Concepts
Data Control Tower (DCT) introduces unique, novel approaches for Delphix workflows that streamline automation and improve the developer experience. The sections below describe these concepts in more detail.
General DCT concepts
Virtual Database (VDB) groups
Virtual Database (VDB) groups are a new concept to Delphix, which enable the association of one or more VDBs as a single VDB group. This allows for bulk operations to be performed on the grouped VDBs, such as bookmark, provision, refresh, rewind, and others. This will assist in complex application testing scenarios (e.g. integration and functional testing) that require multiple data sources to properly complete testing.
With VDB groups, developers can now maintain data synchronicity between all grouped VDBs, which is particularly useful for complex timeflow operations. For example, updating VDBs to reflect a series of schema changes across data sources, or to reflect an interesting event in all grouped datasets. In order to maintain synchronicity among grouped datasets, timeflow operations (refresh, rewind, etc.) must use a bookmark reference.
In the above example, a VDB Group reference is created for three VDBs. At the end of the above timeline group, a developer decides to rollback those VDBs to a previous snapshot. By issuing a single command via the VDB groups endpoint, DCT will move all three back, ensuring that they all maintain referential synchronicity.
Bookmarks and VDB groups are loosely related; a VDB group can exist in the absence of any bookmarks, and a bookmark can exist without any VDB group.

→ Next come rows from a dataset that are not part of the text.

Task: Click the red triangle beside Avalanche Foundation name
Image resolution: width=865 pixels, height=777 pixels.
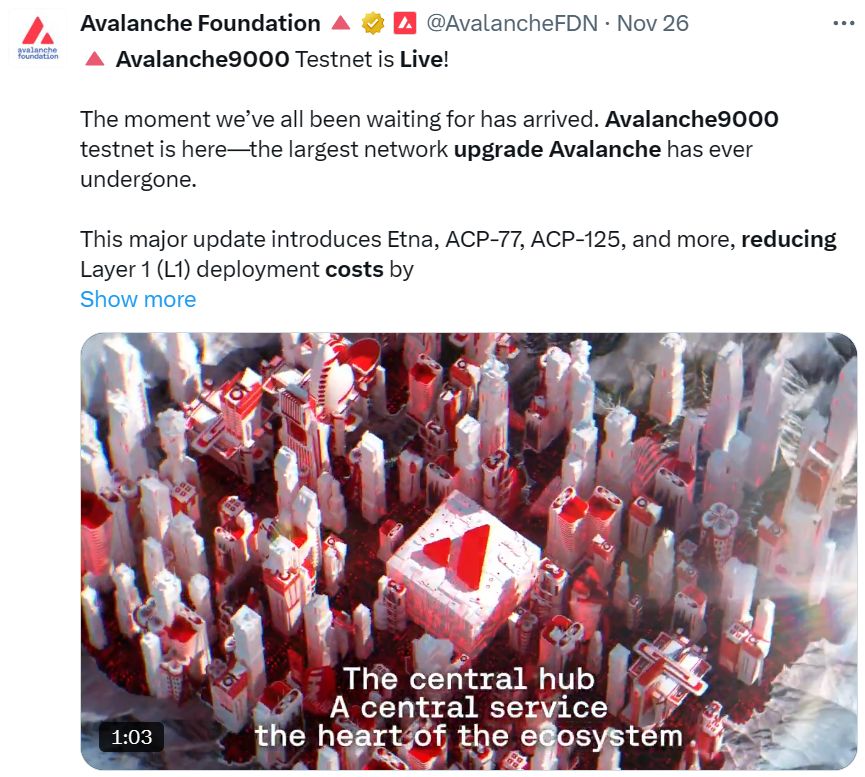Action: [341, 23]
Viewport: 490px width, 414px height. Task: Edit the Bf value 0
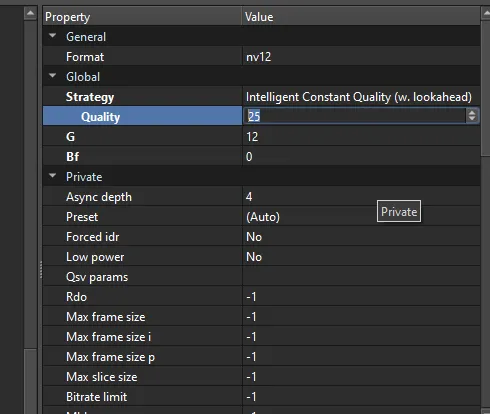pyautogui.click(x=361, y=157)
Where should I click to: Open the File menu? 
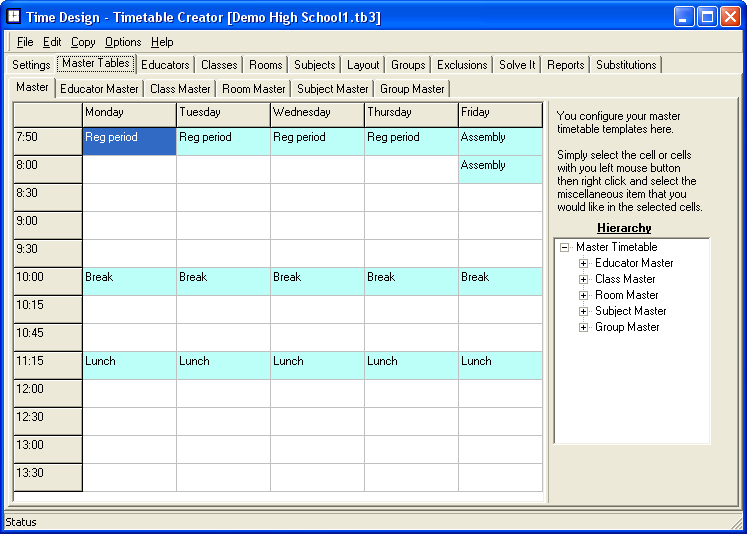tap(25, 42)
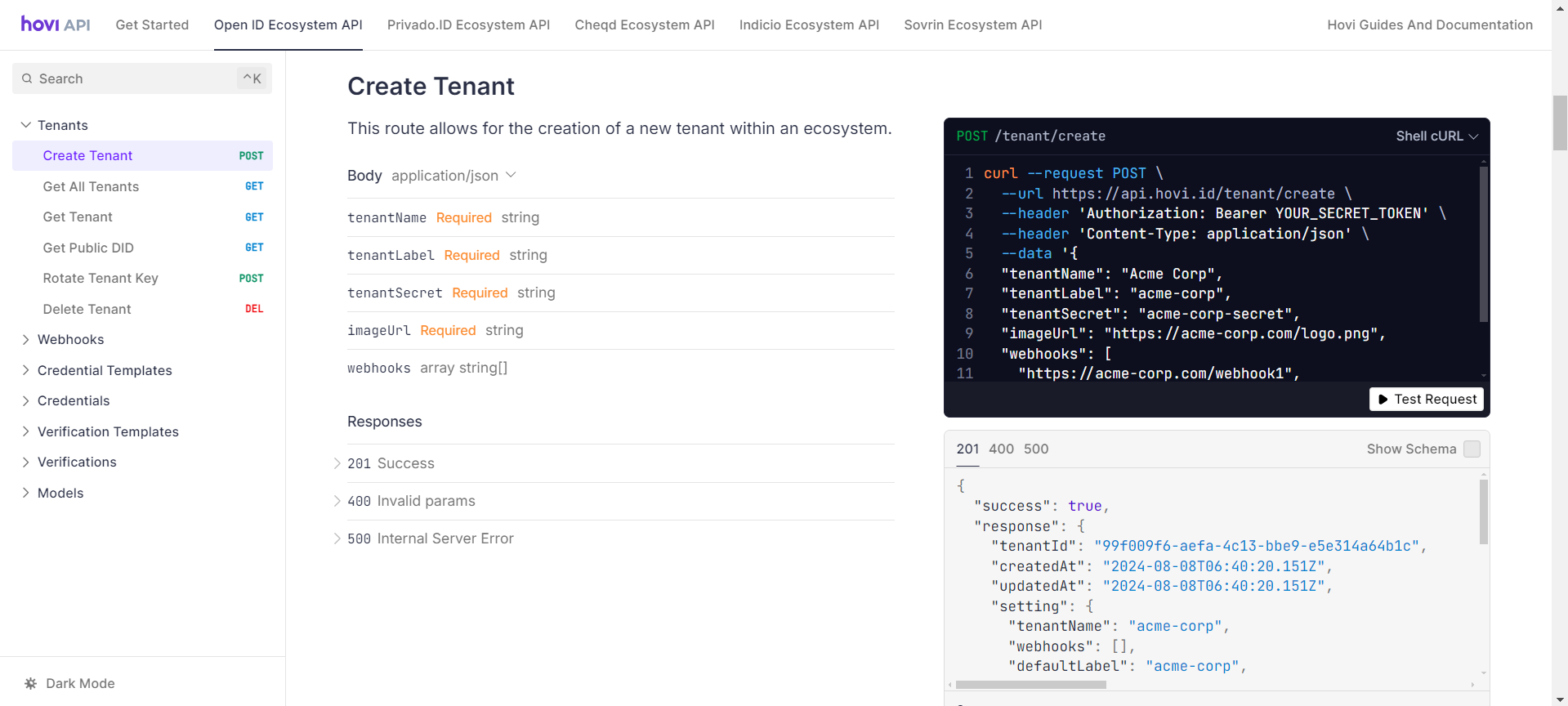
Task: Click the GET badge beside Get All Tenants
Action: [x=254, y=186]

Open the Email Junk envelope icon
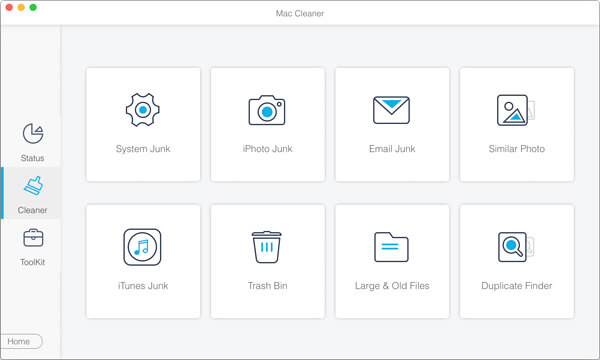(391, 110)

It is important to note that the bookmark represents data, while the VDB group represents the databases to make this data available.
DCT will automatically stop an operation from executing if one or more objects are incompatible (e.g. provisioning a VDB group into a set of environments, where one of the VDBs is incompatible, such as an Oracle on Linux VDB provisioned onto a Windows environment).
VDB groups based operations will return a single job to monitor the overall status of the series of individual VDB operations. If one of those individual operations is unable to complete, DCT will report a “fail”, but any individual operations that are able to successfully complete will still do so.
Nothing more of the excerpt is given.